Francisco Javier Gómez Izquierdo

   

             Al fútbol español no hay quien le saque del cenagal al que le ha empujado el duopolio Real Madrid/Barça, y así no hay cosa que hagan los árbitros que no moleste a antimadridistas y antibarcelonistas. Los árbitros, siempre en entredicho por razones que ellos mismos alimentan, les faltaba un elemento infernal al que abrazarse para echar la culpa al demonio de sus incompetencias y aplaudieron el invento televisero del VAR. Así, lo que todos los días se ve en campos que no son Bernabéu o Nou Camp, ofende hasta el escándalo a los gendarmes de la culerada y la merengueda cuando les toca, como si ellos estuvieran vacunados y protegidos de los grandes disparates varísticos.


         Ayer, en el Real Madrid-Almería un tal señor Hernández, al que dicen extremeño y que hasta el año pasado en segunda división se le decía bruselense, vió e interpretó, al modesto parecer de servidor, muy bien las jugadas, pero como ha pasado con otros buenos árbitros a los que se les estropea nada mas llegar a la élite obligándolos a usar una desastrosa muleta que no necesitan, el señor Hernández fue reprendido y corregido en sus apreciaciones por otro señor Hernández, éste salido del colegio canario que siempre ha dado pintorescos referís. El Hernández del VAR, en plan sargento chusquero, conforme enseñanzas de don Mateu, suplantó el correcto proceder del teniente novato y a éste le acobardaron los trienios. El VAR, se utiliza sin sensatez y casi siempre para quitar autoridad al que debe tenerla. Ésta es verdad probada, y las verdades hay que procurarlas sin hacer trampas.

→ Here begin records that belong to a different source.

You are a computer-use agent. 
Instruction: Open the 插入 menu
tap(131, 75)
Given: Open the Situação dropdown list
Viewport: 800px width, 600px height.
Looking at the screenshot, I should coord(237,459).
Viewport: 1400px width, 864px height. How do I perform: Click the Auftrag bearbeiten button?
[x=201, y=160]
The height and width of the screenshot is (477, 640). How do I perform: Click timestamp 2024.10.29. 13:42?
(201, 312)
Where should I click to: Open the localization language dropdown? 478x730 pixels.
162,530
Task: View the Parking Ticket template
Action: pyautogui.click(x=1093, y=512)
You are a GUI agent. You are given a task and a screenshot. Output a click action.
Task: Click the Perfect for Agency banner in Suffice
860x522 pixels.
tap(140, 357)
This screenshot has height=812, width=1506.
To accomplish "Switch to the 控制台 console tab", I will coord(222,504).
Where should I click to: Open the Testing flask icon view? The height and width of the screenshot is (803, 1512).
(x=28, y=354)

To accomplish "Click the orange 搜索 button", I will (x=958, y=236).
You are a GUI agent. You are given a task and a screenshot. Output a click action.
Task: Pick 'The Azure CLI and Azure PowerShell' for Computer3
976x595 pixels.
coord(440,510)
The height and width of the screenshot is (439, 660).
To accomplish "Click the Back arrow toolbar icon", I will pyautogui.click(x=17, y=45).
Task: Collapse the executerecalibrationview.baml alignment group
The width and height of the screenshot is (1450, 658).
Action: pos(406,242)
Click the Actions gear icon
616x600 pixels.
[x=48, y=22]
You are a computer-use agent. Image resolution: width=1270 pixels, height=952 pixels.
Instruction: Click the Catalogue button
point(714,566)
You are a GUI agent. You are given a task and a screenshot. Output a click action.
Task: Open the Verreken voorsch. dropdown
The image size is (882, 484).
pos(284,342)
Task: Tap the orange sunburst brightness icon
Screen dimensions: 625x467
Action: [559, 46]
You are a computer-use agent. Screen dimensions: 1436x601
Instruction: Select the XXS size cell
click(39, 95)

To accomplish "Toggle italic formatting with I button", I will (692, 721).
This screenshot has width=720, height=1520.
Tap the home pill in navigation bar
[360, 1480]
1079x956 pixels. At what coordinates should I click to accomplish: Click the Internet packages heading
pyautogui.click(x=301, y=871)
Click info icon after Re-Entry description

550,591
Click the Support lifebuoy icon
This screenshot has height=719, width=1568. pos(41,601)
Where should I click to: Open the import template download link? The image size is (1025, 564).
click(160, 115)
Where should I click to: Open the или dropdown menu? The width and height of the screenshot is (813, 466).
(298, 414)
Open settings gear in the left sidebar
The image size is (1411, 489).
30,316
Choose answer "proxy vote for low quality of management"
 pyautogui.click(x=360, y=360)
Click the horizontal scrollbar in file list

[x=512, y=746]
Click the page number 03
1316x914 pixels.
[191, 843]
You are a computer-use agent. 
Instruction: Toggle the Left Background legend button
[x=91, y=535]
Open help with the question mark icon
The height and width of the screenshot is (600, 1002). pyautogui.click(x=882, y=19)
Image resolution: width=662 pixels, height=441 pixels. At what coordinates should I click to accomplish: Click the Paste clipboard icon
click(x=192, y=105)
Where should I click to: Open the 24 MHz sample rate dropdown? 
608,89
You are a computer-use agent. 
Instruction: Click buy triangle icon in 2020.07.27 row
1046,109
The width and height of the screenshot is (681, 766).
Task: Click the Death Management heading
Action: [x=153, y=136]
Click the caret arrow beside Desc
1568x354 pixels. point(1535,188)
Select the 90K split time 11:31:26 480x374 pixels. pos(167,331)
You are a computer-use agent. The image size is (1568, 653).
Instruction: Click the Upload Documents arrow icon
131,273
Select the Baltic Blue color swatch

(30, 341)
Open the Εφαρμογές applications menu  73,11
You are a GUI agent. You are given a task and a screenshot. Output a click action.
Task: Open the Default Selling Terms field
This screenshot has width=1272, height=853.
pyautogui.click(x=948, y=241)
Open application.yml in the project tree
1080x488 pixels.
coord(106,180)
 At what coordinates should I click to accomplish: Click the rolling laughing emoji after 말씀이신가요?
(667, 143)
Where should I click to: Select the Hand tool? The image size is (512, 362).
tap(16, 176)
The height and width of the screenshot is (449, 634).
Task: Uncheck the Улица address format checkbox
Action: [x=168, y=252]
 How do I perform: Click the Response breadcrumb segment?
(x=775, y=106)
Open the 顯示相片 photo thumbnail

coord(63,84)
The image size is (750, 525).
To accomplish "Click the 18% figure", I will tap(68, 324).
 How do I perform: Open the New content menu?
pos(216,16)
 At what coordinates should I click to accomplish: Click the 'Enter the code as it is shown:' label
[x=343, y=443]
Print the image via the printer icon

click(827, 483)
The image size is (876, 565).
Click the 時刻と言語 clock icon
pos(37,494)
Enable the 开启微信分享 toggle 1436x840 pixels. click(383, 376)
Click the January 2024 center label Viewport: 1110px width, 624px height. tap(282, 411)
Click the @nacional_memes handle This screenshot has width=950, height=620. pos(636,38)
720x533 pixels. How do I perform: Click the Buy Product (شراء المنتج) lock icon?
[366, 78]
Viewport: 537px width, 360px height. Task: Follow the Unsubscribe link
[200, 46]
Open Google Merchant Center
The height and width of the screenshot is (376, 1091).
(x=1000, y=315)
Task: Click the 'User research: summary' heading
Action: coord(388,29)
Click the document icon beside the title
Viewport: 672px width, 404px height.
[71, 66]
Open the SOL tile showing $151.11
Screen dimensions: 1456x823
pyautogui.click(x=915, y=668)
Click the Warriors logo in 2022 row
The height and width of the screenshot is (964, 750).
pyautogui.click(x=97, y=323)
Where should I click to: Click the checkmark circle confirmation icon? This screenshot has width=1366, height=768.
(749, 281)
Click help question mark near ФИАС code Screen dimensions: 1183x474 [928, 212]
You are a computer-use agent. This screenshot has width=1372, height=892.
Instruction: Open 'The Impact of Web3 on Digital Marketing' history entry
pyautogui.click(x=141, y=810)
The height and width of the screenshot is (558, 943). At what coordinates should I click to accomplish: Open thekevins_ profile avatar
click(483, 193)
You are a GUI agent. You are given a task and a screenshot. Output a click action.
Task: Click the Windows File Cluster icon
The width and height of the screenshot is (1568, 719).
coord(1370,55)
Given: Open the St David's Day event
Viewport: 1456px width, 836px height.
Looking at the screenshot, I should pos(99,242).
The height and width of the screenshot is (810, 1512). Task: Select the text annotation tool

      Nadie ha explicado el desaguisado del Bernabéu y la total pérdida de autoridad del "nuevo arbitraje" como Fali hace siete días tras el Cádiz-Valencia. El Cádiz va perdiendo 0/1 y Alcaraz saca una falta que da en el brazo pegado al cuerpo de Foulquier creo, en la barrera. El señor Díaz de Mera ve la involuntariedad de la mano pegada al cuerpo y así se lo dice a los jugadores gaditanos con gestos, pero el señor Jaime Latre, supongo que deseoso de notoriedad, interpreta cual exégeta bíblico la mano como penalty. El señor Latre en plan caudillista, convence casi ordenando al árbitro principal con argumentos ridículos que todo el que quiera oír puede escuchar, la voluntariedad del jugador ché. Fali, que sabe como todos los que nos gusta el fútbol que lo natural no tiene trampa, se lo soltó al locutor: "... nos favorece el penalty, pero él lo ha visto bien y un árbitro tiene que tener lo que hay que tener para mantener su criterio y yo creo que no tenía que haber ido a mirar. La cámara lenta miente, exagera y confunde mucho. Lo natural es lo natural y ahora que lo veo en el monitor, éso no es penalty".


       Si al fútbol se le aplica el reglamento del baloncesto, que sea así para todos y si en el penalty a Vinicius no se ve falta o faltita de Rudiguer y Joselu, tampoco se ha de atender a la mano en la cara a Bellingham en el inicio del que tuvo que ser 1/3, y que el Hernández principal vió perfectamente -¡eso sí! al natural, y no a cámara lenta-  a dos metros. ¿Qué és primero, las faltitas de Rudiguer y Joselu o la mano involuntaria de Kaiky, todo en la misma jugada? ¿Y el hombro? ¿Qué cosa es el hombro? ¿Si remata con el deltoides... cuánto deltoides es del brazo y cuanto del hombro? Es fama que en la facultad de Medicina de Córdoba, el mayor hueso de sus estudiantes era la asignatura de Anatomía de un tal Lancho, tormento de médicos que lo recuerdan como un ogro sabio. Tendría que preguntarse al profesor Lancho si el gol de Vinicius es mano u hombro, pero este hombre inhabilitaría a perpetuidad a locutores, tribuletes, jugadores y lo que es peor, a los árbitros opinantes sobre el deltoides y el hombro.


      No sé si ustedes son conscientes de que la perversa utilización del artefacto arbitral será tema preferente en los palacios culés y no en la cabaña almeriense, porque ayer se pitó contra el Barça, como en la mano de Le Norman en el Nou Camp se arbitró contra el Real Madrid. Mientras el Almería, el Celta, el Cádiz... padecen en sus carnes lo que nunca imaginarán en las suyas Madrid y Barça.


         Pensaba que no sabía odiar. Sí. Odio el VAR. Yo, como Aspas, lo destruiría. Sin remordimientos y sin arrepentimiento. Creo que el fútbol me lo agradecería.